Project planning is an art. It involves breaking a goal down into small tasks, then assigning and scheduling those tasks so the work continuously moves toward the finish line.
Traditional project planning tools are designed to handle a complex series of tasks. They’re perfect for programmers and engineers but for the average small-business owner, it can be a steep learning curve.
Why not start with something simpler? Here are three iPad apps that take a more creative approach to planning a small project.
1. iScope — Project Management 4 Humans
This app uses an intuitive interface that looks like a leather trimmed desk blotter. The action is based on task cards which sit on three horizontal rails. Each rail represents a deeper level of sub-tasks, so you can easily break goals into manageable chunks. Click on a task card to add deadlines, write notes and attach files. iScope also has its own contact list so you can contact and assign tasks to team members without leaving the app.
The Project Dashboard tool is where you’ll find pie charts and graphs that show your progress on each project. It also shows the progress of each team member so you know at a glance who needs a follow-up call.
The downside to the iScope’s friendly interface is that you can only see a minimal amount of information at one time so it’s best for short-term projects with a minimal number of tasks.
iScope for the iPad is free to try. The full version costs $9.99.
2. AgileScrum Pro
It may sound like an odd name for a project planner but AgileScrum is a reference to a software development method that is the basis for the app. The method takes a holistic approach to completing any project by breaking the tasks into tiny increments that your entire team can work on at the same time.
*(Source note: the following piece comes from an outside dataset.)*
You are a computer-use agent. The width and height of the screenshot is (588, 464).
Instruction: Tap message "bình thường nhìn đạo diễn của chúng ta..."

AgileScrum comes with a recognizable interface — the old fashioned bulletin board. The board has three columns: To Do, In Progress and Done. Each task is a yellow post-it that can be dragged from one column to the next. You can assign tasks to team members, give them a specific number of hours for completion and run reports to see who is putting in the time.
The downside to this free app is that it uses terminology specific to the Agile Development method, so there’s a bit of a learning curve to start.
Based on the concept of a tree (the project goal) with limbs (tasks) and smaller branches (sub-tasks), Treed is designed to force you to work backwards from your goal with large text boxes and a minimalist design.
Once you create your tree, you can drag and drop the task boxes, check off completed tasks, zoom out to see the big picture and use the ready task list to focus on your priorities.
What Treed doesn’t do is handle dates, so it only works for projects that don’t have a specific deadline. Without a free trial version, Treed costs $11.99.